🤖 AI Summary
This study investigates how “hyper-datafication”—the intensifying reliance on massive, often unexamined data streams in frontier artificial intelligence—systematically externalizes environmental burdens, labor risks, and representational injustices onto the Global South and marginalized communities. Integrating quantitative analysis of approximately 550,000 datasets from Hugging Face Hub (assessing storage energy consumption, carbon footprint, and linguistic representation), qualitative interviews with data workers in Kenya, and geospatial data on global data center distribution, this work introduces the concept of hyper-datafication to demonstrate that data production has become an active driver—not merely a prerequisite—of AI development. The study further proposes Data PROOFS, a six-dimensional sustainability framework encompassing provenance, resource awareness, ownership, oversight, fairness, and sovereignty, offering both empirical grounding and actionable guidance for AI ethics and policy.
📝 Abstract
Large-scale data has fuelled the success of frontier artificial intelligence (AI) models over the past decade.

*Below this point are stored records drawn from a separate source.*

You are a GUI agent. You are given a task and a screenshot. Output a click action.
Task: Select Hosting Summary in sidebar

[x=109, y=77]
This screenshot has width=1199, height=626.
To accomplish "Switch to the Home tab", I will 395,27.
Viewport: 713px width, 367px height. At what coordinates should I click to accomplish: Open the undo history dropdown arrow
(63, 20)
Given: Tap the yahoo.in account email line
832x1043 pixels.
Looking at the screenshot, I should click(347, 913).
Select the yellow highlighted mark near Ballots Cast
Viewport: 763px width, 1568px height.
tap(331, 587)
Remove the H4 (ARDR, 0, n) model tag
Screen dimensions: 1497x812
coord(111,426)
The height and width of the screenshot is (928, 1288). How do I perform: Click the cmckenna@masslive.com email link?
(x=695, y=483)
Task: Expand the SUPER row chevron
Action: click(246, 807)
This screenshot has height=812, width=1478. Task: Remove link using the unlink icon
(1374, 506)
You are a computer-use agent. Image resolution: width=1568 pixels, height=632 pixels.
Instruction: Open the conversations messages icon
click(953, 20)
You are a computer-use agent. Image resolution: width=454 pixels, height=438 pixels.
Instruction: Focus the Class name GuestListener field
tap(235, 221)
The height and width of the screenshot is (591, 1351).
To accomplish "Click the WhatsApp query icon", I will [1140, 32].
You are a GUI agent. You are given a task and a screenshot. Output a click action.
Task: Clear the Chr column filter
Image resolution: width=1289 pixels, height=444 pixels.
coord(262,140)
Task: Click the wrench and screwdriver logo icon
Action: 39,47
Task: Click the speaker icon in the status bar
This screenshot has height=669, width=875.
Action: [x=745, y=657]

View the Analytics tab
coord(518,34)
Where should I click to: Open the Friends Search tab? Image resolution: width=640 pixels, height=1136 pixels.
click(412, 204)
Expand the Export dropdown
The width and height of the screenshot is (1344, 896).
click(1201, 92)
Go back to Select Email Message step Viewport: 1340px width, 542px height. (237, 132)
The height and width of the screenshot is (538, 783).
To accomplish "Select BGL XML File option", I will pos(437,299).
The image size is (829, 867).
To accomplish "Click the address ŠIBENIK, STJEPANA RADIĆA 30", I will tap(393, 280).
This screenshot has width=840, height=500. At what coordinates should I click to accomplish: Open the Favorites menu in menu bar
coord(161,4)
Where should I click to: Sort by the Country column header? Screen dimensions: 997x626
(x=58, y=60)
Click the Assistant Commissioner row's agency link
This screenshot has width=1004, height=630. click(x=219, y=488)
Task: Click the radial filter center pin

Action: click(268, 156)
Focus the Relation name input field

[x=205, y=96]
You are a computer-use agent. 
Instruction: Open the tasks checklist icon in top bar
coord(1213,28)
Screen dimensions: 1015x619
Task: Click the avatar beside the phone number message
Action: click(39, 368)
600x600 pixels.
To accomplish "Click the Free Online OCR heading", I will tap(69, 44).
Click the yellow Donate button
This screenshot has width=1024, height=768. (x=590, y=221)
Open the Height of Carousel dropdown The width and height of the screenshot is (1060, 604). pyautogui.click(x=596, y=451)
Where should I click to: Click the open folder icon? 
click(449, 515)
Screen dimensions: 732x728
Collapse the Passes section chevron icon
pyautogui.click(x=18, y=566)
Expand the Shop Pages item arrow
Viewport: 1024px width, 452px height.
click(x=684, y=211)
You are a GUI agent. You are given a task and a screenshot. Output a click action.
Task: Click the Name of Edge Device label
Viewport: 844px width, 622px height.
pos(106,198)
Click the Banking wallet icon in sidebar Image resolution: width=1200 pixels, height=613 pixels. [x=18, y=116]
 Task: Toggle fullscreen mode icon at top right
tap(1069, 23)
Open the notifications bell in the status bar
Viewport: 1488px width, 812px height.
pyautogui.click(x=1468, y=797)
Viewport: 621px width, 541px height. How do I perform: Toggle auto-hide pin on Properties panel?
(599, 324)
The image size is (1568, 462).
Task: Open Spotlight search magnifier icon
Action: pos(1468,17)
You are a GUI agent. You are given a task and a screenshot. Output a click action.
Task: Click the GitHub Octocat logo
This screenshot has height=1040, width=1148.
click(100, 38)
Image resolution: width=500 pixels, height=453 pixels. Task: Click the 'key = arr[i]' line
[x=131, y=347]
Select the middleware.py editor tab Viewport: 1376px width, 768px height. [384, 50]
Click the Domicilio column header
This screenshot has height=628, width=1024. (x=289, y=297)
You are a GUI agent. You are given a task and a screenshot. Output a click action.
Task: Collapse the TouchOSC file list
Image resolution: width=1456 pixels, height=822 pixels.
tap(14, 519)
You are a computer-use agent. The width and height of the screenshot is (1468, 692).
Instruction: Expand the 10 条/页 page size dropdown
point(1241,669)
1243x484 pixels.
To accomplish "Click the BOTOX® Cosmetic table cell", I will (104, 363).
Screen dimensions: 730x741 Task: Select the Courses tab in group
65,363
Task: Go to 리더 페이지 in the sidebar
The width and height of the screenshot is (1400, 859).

This expansion has relied on sustained efforts by large technology corporations to aggregate and curate internet-scale datasets. In this work, we examine the environmental, social, and economic costs of large-scale data in AI through a sustainability lens. We argue that the field is shifting from building models from data to actively creating data for building models. We characterise this transition as hyper-datafication, which marks a critical juncture for the future of frontier AI and its societal impacts. To quantify and contextualise data-related costs, we analyse approximately 550,000 datasets from the Hugging Face Hub, focusing on dataset growth, storage-related energy consumption and carbon footprint, and societal representation using language data. We complement this analysis with qualitative responses from data workers in Kenya to examine the labour involved, including direct employment by big tech corporations and exposure to graphic content. We further draw on external data sources to substantiate our findings by illustrating the global disparity in data centre infrastructure. Our analyses reveal that hyper-datafication does not merely increase resource consumption but systematically redistributes environmental burdens, labour risks, and representational harms toward the Global South, precarious data workers, and under-represented cultures. Thus, we propose Data PROOFS recommendations spanning provenance, resource awareness, ownership, openness, frugality, and standards to mitigate these costs. Our work aims to make visible the often-overlooked costs of data that underpin frontier AI and to stimulate broader debate within the research community and beyond.